To give yourself some motivation, reduce your take-home pay by that amount — so you'll have less money to waste on nonessentials. Set up automatic deposits and have $20 from each biweekly paycheck go into a savings account.
Spend less on trivial stuff and put aside more money for your future. You might even invest the savings in your parents' future, through a new product called AgeUp.
Savings for 2020: $520.
2. Cut your bank fees
If your bank charges a maintenance fee for your checking account, you're paying an average $13 per month, according to a report from the CO-OP Credit Unions. The credit union fintech firm also says the average out-of-network ATM fee is $2.71 and that the average overdraft charge is $32.44.
Let's suppose you use other banks' ATMs twice a month and overdraw your account four times a year. The fees for your checking account — including the basic monthly ones — will add up to a bruising $350.80 annually.
But those costs are completely avoidable.
Stop the overdrafts by setting up an alert so you'll know whenever you have a low balance. Dump your current checking account for a free one without maintenance fees, and make a small purchase with your debit card to get cash back at the register the next time you're tempted to use an ATM that's not in your network.
Savings for 2020: $350.80.
3. Get in the habit of planning out your meals
When you go to the supermarket without a shopping list, you end up overbuying.
Do you really need all four of those avocados or that second pound of ground beef? Probably not, but without a plan you'd never be sure.
Plan out your meals before the start of each week — and before you head out to buy groceries. That way, you can see the big food-spending picture, create a list that works and spend only on the items that you need.
As you stop yourself from tossing away money as you throw out unneeded food that's gone bad, you might easily cut at least $15.77 a week off your household food bill.
Savings for 2020: $820.04.
4. Just call and ask for savings
Take a close look at all of your routine bills — including your cellphone plan, your electric bill and your car insurance premiums — because you're probably paying too much without realizing it.
Sometimes all you need to do to cut those costs is to grab your phone and make a few calls. (Don't forget, smartphones can still be used to make calls.)
It can be that easy.
A chat with your cellphone provider could result in a cheaper plan costing $10 less per month, a call to your electric company may reveal hidden rebates that will save you $5 monthly, and call to your insurance agent might net you new car insurance discounts that will cut your rate by $120 a year.

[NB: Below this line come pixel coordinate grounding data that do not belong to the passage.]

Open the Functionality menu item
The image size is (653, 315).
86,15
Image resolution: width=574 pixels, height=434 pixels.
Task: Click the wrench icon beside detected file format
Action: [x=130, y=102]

Or, use a service like Squeeze to compare car insurance rates and find the best deal.
Savings for 2020: $300.
5. Start using a cash-back credit card
While credit card debt is something you want to avoid, a credit card can give you money too, on your day-to-day purchases.
Begin the new year by opening a cash-back credit card, and start using it on basic expenses: gasoline, groceries, insurance copays when you visit the doctor, and so on.

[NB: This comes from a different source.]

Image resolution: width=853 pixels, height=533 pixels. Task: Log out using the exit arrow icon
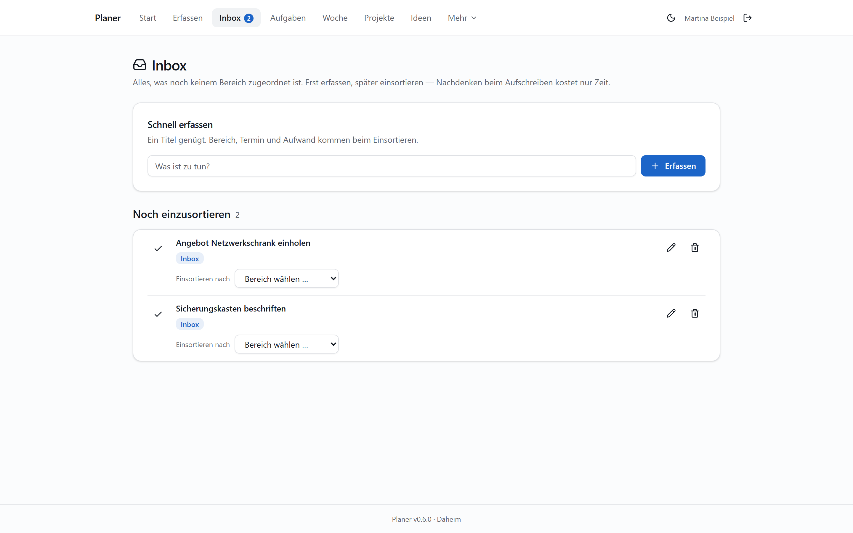747,18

If your credit card offers 1% cash back and your spending on the card totals $2,916 throughout the year, $29.16 will go back into your pocket. And remember, cash-back cards often have better returns on certain categories of spending: maybe 4% back at restaurants or 3% at gas stations.
Be sure to pay off your balance in full every month and before the bill is due — because you won't want to lose any of that cash to interest and late fees.
Savings for 2020: At least $29.16.
Total savings possible in 2020: $2,020.